The reason the article is resonant is that regardless of the truth in this situation many people agree with the broader cultural point. Universities seem less like a place that challenges students, and more like a customer service industry trying to capture their business. This is evident in their cafeterias which serve opulent food trying to get the higher earning children's parents to send their kids there. The dorm rooms are nicer. The gyms are nicer. It's like going to a spa. Many universities don't want to offer ideas that may offend the students. They want safe spaces from ideas. They want to capitulate to every demand the students have. And students also want to guarantee the grades they get. A generation raised on participation trophies gone mad.
When I was a student, it would be unthinkable to submit a petition like this. When I was a student if you got a bad grade, you blamed yourself first and foremost. And you set out to do better. And I've had many s***** teachers. Teachers that were incompetent and inept, some even had the wrong answers to questions. What did I do? I didn't complain about it. I figured out a way to outsmart the system and still get a good grade. Because that's what it takes to succeed in life. That's the real secret.
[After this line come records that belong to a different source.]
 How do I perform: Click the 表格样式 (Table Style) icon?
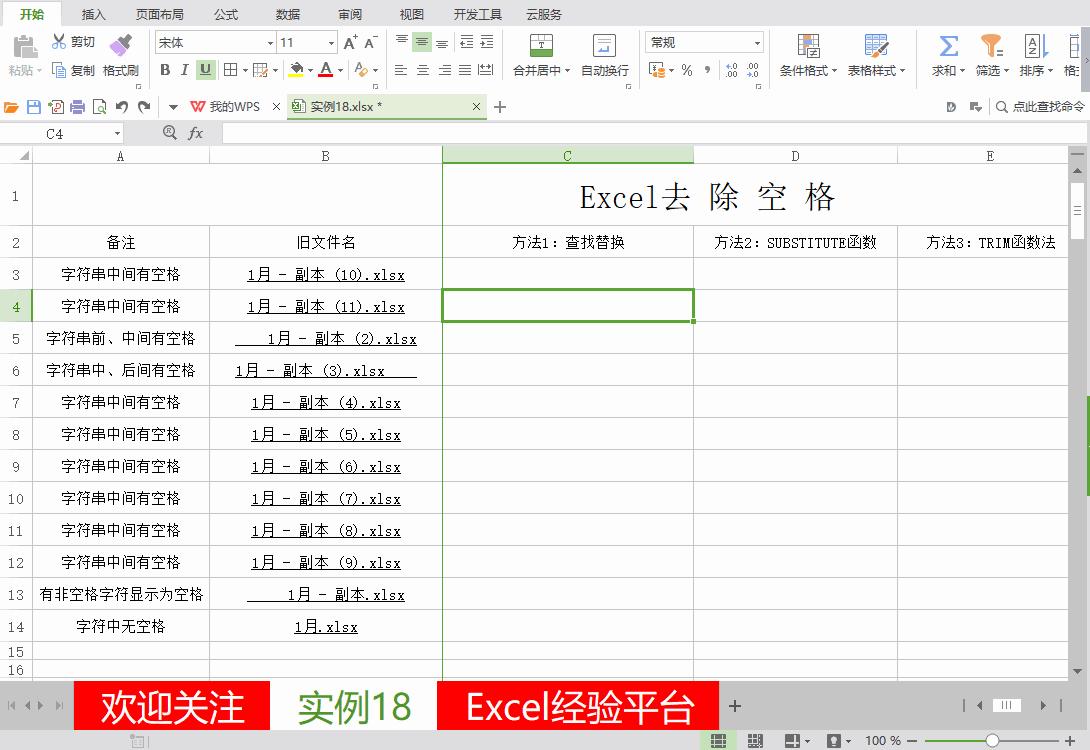pos(873,55)
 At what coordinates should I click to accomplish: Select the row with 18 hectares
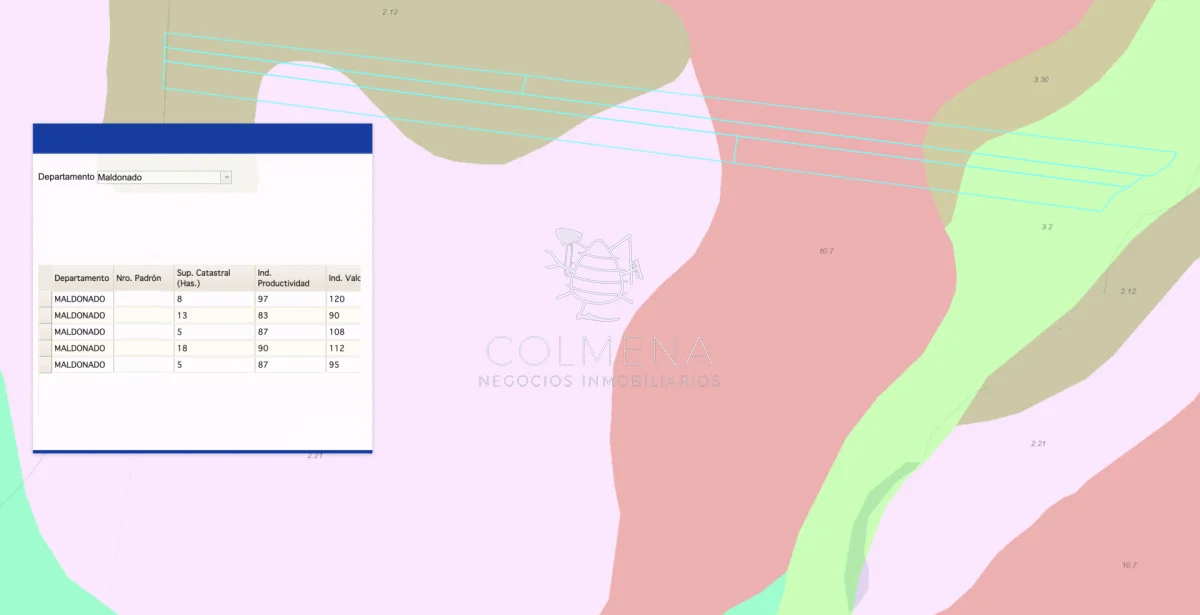tap(199, 348)
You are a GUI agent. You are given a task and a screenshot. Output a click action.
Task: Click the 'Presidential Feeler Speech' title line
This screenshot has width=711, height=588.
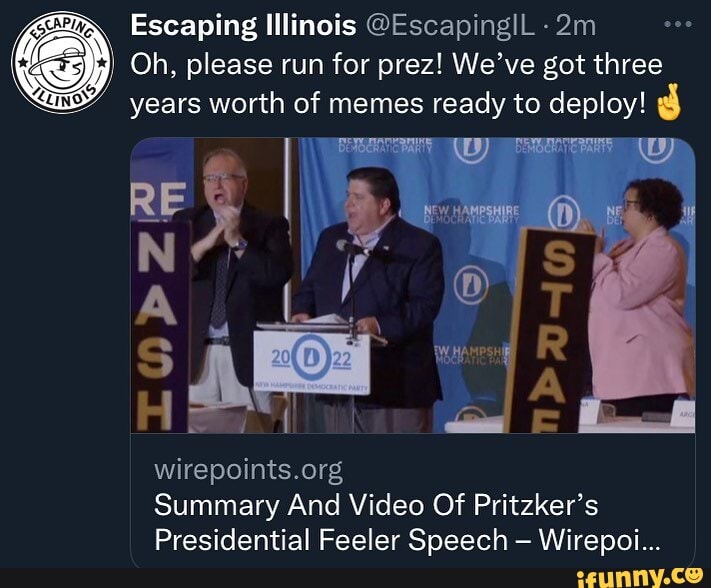tap(331, 539)
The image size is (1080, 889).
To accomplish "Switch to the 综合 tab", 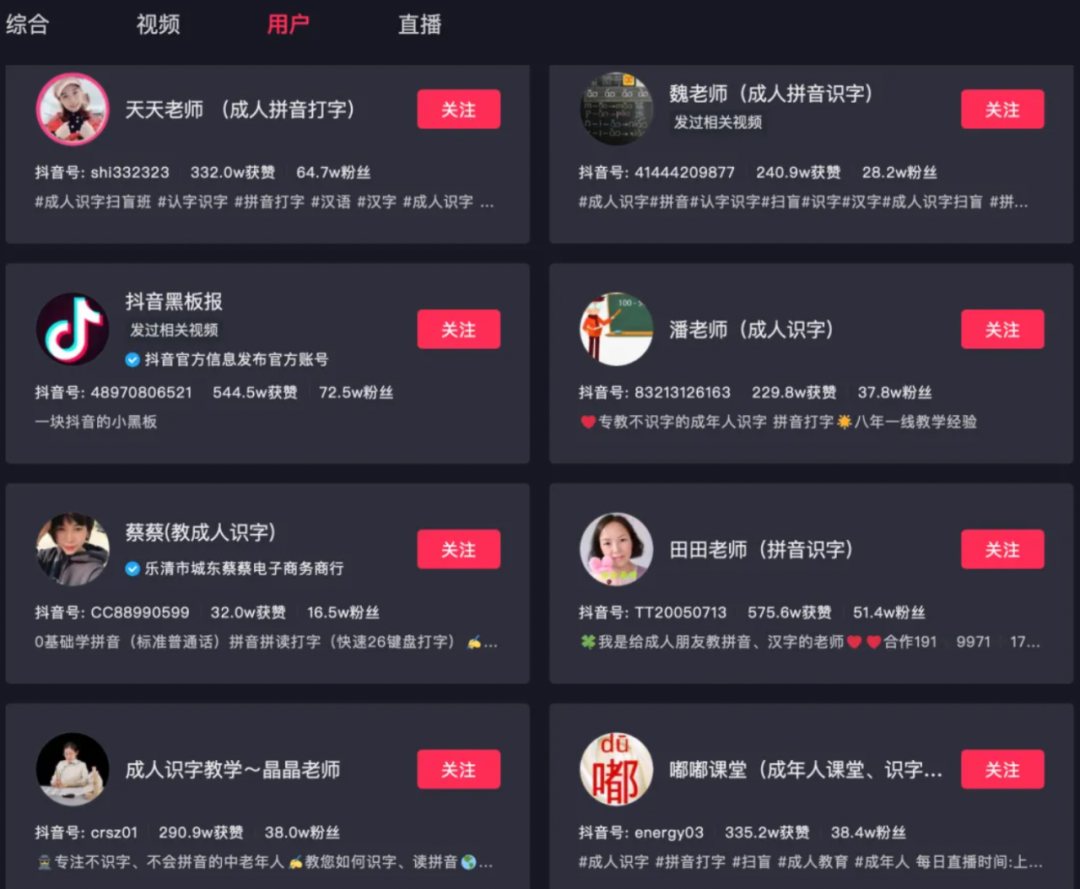I will point(28,24).
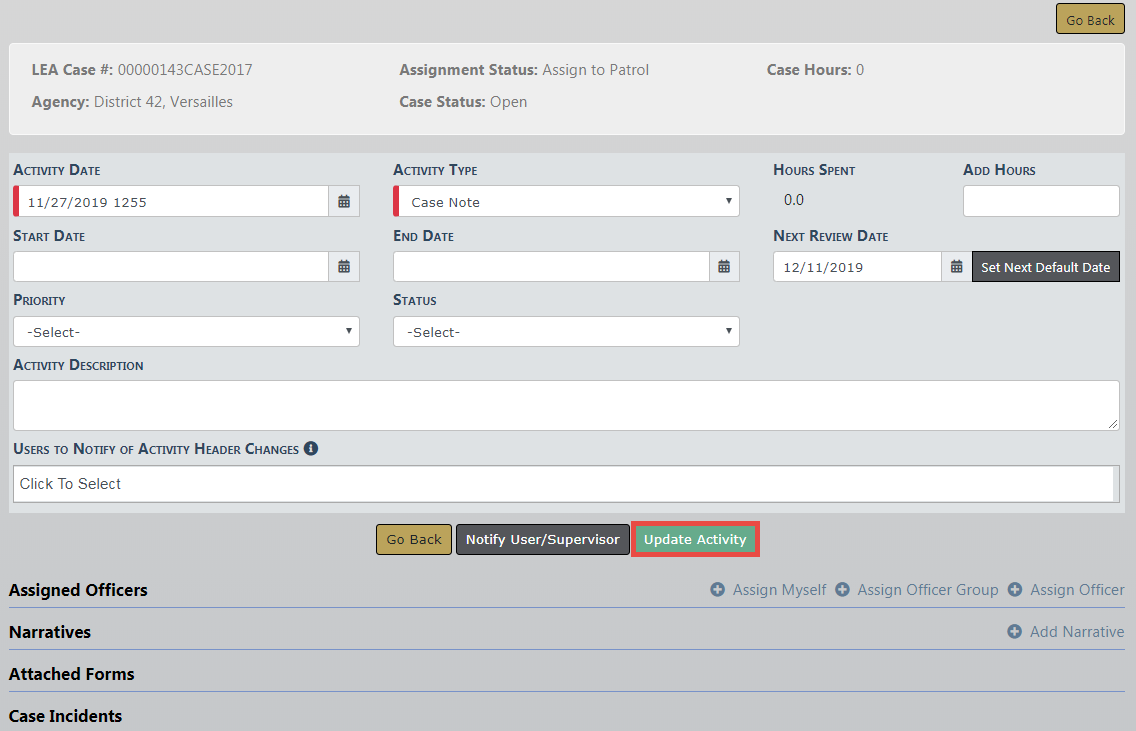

Ironically if you want to be a good doctor the best skill you could possibly have is figuring out how to advance your cause in the face of a relentless, grueling, heartless system. When your patient needs something, you find a way to bend and flex every rule and program to make sure your patient gets it. Maitland Joneses are a dime a dozen. Finding ways to succeed even with a Maitland Jones standing in your way is the secret to being a good doctor. Insurance companies are Maitland Jones. Pharmaceutical companies are Maitland Jones. The journals are Maitland Jones. You can't sign petitions to replace all of them. You've got to figure out a way to outsmart the system for the best interest of the person in your office.
No matter what happened in this case, this story resonates because people feel it is intuitively true that administrators are capitulating to students. So there are three things they do wrong. 1 They don't collect feedback in a useful way to figure out who's telling the truth here. 2. They still requiring a useless prerequisite for medical school, because they're scared to adapt to the changing times. 3. They're coddling students. I think probably all three of these are true. And it does not bode well.
I'm going to say that the chickens of remote learning have come home to roost. My daughter is a grad student at a large university, teaching basic algebra courses to undergrads. This is material she learned in her 2nd year of high school. The students are struggling. Not just her students, but across the board. A friend who teaches at a private high school ($$$) said Zoom school was almost a farce. The students could skip, cheat, do poorly on tests, and they still received a passing grade because it seemed unfair to fail them. Now they are in college. (And armed with the weapons of cancel culture.)
Vinay, I think you have unintentionally fingered the actual value of orgo and other pre-medical requirements (for me, it was calculus). You've got to find a way around the obstacles. In orgo's case it is an obscure niche of science that very few professions actually use. However, some professors have figured out or developed a way to acquire an understanding of benzene rings and cis and trans configuration. You may have to spend time acquiring and understanding this knowledge rather than just memorizing it. That's what medical professionals do all the time. Learning CH bonds actually links the learning ability to medicine even if the practicioner can't say they use the knowledge day to day. They will have learned how to develop the understanding.